Exercise details: Please copy all of the records exactly, leaving nothing out.

Stored records:
——————————

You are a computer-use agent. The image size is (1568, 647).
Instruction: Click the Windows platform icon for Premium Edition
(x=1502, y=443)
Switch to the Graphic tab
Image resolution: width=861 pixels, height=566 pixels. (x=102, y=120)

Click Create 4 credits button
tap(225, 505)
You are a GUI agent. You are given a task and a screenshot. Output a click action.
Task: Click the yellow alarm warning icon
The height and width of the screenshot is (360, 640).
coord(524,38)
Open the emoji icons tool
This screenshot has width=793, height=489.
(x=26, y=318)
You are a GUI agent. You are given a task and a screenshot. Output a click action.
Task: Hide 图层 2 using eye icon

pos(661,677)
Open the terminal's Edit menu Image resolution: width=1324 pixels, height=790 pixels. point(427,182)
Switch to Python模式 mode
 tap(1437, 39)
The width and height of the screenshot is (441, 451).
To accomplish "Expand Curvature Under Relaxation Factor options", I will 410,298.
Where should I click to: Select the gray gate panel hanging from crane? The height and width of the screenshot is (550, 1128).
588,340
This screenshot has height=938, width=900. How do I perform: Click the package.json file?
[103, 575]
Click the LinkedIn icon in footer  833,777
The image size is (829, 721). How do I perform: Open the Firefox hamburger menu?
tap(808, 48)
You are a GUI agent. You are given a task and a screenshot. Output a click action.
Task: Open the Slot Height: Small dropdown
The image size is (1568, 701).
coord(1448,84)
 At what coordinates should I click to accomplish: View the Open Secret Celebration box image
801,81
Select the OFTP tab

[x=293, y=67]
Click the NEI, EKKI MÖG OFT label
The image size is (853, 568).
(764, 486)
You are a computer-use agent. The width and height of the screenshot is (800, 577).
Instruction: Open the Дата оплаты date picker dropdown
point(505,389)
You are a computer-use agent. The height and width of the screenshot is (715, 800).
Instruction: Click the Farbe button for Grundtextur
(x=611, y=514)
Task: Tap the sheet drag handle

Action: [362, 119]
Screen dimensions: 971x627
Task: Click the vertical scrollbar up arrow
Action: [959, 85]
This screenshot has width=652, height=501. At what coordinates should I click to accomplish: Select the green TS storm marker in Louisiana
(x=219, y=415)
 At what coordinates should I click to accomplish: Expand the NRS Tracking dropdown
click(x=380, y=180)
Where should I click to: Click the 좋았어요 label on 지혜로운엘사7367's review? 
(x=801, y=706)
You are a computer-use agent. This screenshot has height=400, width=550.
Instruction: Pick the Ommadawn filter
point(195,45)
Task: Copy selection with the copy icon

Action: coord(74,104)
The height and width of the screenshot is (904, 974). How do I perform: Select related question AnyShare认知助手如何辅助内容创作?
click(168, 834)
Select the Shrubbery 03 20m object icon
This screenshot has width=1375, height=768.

——————————

Your solution:
You are a computer-use agent. The image size is (1568, 647).
Instruction: Click the Windows platform icon for Premium Edition
(x=1502, y=443)
Switch to the Graphic tab
Image resolution: width=861 pixels, height=566 pixels. (x=102, y=120)

Click Create 4 credits button
tap(225, 505)
You are a GUI agent. You are given a task and a screenshot. Output a click action.
Task: Click the yellow alarm warning icon
The height and width of the screenshot is (360, 640).
coord(524,38)
Open the emoji icons tool
This screenshot has width=793, height=489.
(x=26, y=318)
You are a GUI agent. You are given a task and a screenshot. Output a click action.
Task: Hide 图层 2 using eye icon

pos(661,677)
Open the terminal's Edit menu Image resolution: width=1324 pixels, height=790 pixels. point(427,182)
Switch to Python模式 mode
 tap(1437, 39)
The width and height of the screenshot is (441, 451).
To accomplish "Expand Curvature Under Relaxation Factor options", I will 410,298.
Where should I click to: Select the gray gate panel hanging from crane? The height and width of the screenshot is (550, 1128).
588,340
This screenshot has height=938, width=900. How do I perform: Click the package.json file?
[103, 575]
Click the LinkedIn icon in footer  833,777
The image size is (829, 721). How do I perform: Open the Firefox hamburger menu?
tap(808, 48)
You are a GUI agent. You are given a task and a screenshot. Output a click action.
Task: Open the Slot Height: Small dropdown
The image size is (1568, 701).
coord(1448,84)
 At what coordinates should I click to accomplish: View the Open Secret Celebration box image
801,81
Select the OFTP tab

[x=293, y=67]
Click the NEI, EKKI MÖG OFT label
The image size is (853, 568).
(764, 486)
You are a computer-use agent. The width and height of the screenshot is (800, 577).
Instruction: Open the Дата оплаты date picker dropdown
point(505,389)
You are a computer-use agent. The height and width of the screenshot is (715, 800).
Instruction: Click the Farbe button for Grundtextur
(x=611, y=514)
Task: Tap the sheet drag handle

Action: [362, 119]
Screen dimensions: 971x627
Task: Click the vertical scrollbar up arrow
Action: [959, 85]
This screenshot has width=652, height=501. At what coordinates should I click to accomplish: Select the green TS storm marker in Louisiana
(x=219, y=415)
 At what coordinates should I click to accomplish: Expand the NRS Tracking dropdown
click(x=380, y=180)
Where should I click to: Click the 좋았어요 label on 지혜로운엘사7367's review? 
(x=801, y=706)
You are a computer-use agent. This screenshot has height=400, width=550.
Instruction: Pick the Ommadawn filter
point(195,45)
Task: Copy selection with the copy icon

Action: coord(74,104)
The height and width of the screenshot is (904, 974). How do I perform: Select related question AnyShare认知助手如何辅助内容创作?
click(168, 834)
Select the Shrubbery 03 20m object icon
This screenshot has width=1375, height=768.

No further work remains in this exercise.